In order to meet the increasing needs of the electronics market, companies have expanded and PCB design engineers are in high demand. To get a better perspective on these changes, we interviewed some of our in-house engineers who entered the industry at different points in time: Applications Engineers' Rocco Calvello and Matthew Harms, and Sr. Technical Support Specialist, Bill Stuhler.
Q1. How long have you worked in the PCB industry?
Rocco Calvello: 30 Years
Matthew Harms: 15 years
Bill Stuhler: I started by accident when I was 18 years old, so 52 years ago
Q2. What was your first PCB experience?
RC: Building my own PCB (radio project) in my electronics class.
MH: As an engineer, the PCB just ‘magically’ appears. My first experience was designing a small board and later seeing the physical board that it had become. It was interesting to see what all happens after the schematic gets completed
BS: My first board design was for a board used in an instrument that could look at a color sample and tell you exactly what mixtures of paint was needed to duplicate it. It was agreed upon by my supervisor and the engineer in charge of the project that as it was my first design that it did not matter how long it took as long as I completed it.

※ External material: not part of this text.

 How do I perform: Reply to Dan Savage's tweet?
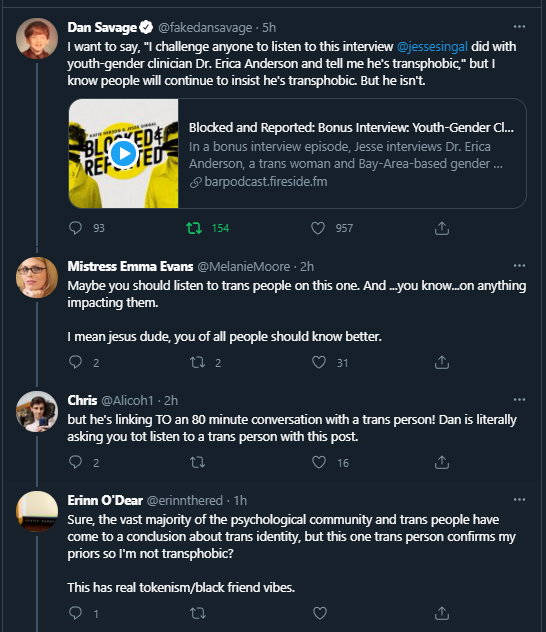pyautogui.click(x=75, y=228)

About half way through I was ready to give up, I was encouraged to continue on. If took me 5 weeks from the start to the last piece of crepe tape was on the matt film used to generate the artwork.
Q3. In your opinion what has been the most revolutionary change in the PCB industry in your lifetime?

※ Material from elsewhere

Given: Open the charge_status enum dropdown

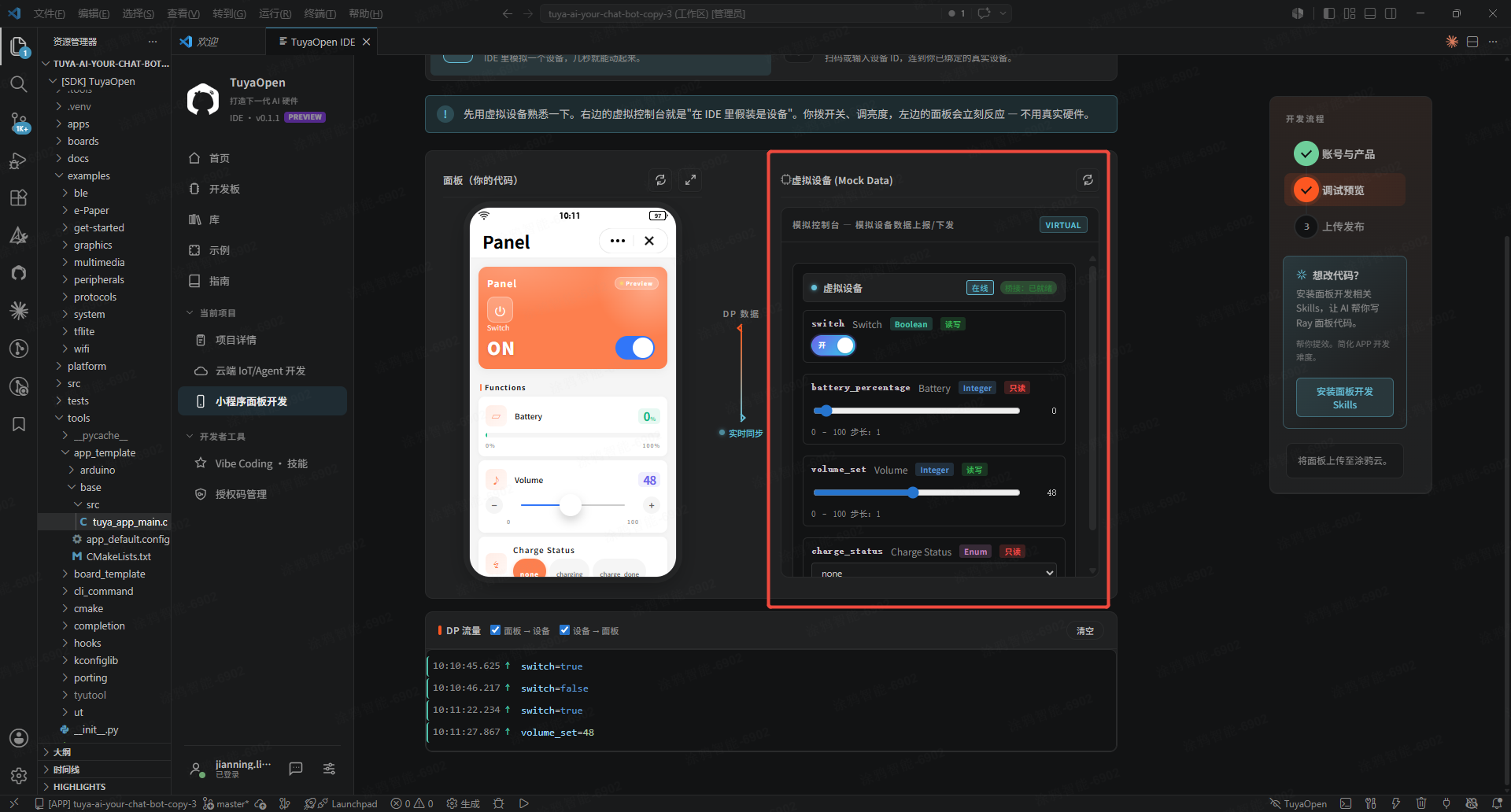Looking at the screenshot, I should [933, 573].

RC: Package density and new package technology as well as the ability to manufacture very small geometries.
MH: Integration of different disciplines. Engineers now want instant visibility into corporate purchasing systems and back and forth communication with the mechanical CAD team.
BS: When I started, board designs were designed on gridded paper with multiple colored pencils on a 2 times size scale and then taped on matt film that would be sent out to be photographed at the true 1-time size scale. The advent of the computer and the computer-aided software for this purpose was probably the first big improvement in the creation of board design.
Follow-up question: Why is that a revolutionary change and how does that help further the industry?
RC: Advances in chip technology has provided much more functionality in the chip die, which translates to smaller device packages at the PCB level. One example would be hand-held devices such as cell phones employ many of these advances. They have gotten so much smaller over the years with much more capabilities and with less power consumption.
MH: This is revolutionary because it gives engineers access to information that they didn’t have before (like costing and component heights) to reduce spending where possible and prevent physical violations. This means that companies can continue to get their products to market cheaper (by buying less expensive components) and faster (by eliminating re-spins due to physical conflicts).
BS: The computer-aided software for the design of a board design has reduced the time frame for a board design from weeks to a matter of a few days.
Q4. From your experience in the industry, how has PCB design changed and/or remained the same?
RC: PCB design construction remains the same, but the number of layers has increased, trace width and spacing have become smaller.
MH: Changed – everything is done on a computer now.
BS: The speed and complexity of designs now are far greater than when I started.
Follow-up question: What challenges arise because of that? And How are they affected by this change?
RC: Manufacturing is clearly impacted by these changes, the manufacturer needs to have the latest most accurate equipment and processes to reliably produce products with good yields.
MH: The challenge is that engineers and layout designers need to be proficient in the CAD tool that they’re using to most quickly communicate their design intent to the software. CAD tools by the same measure need to be easy to use but also functional enough to handle to most challenging designs so the engineers are not held back. The effect is boards that are vastly more complex than their predecessors while not requiring a significant uptick in staff to create them.
BS: Back when I was designing boards a major design might have a couple of hundred parts making up the design. Now it is not unusual to have a design with thousands of parts in them.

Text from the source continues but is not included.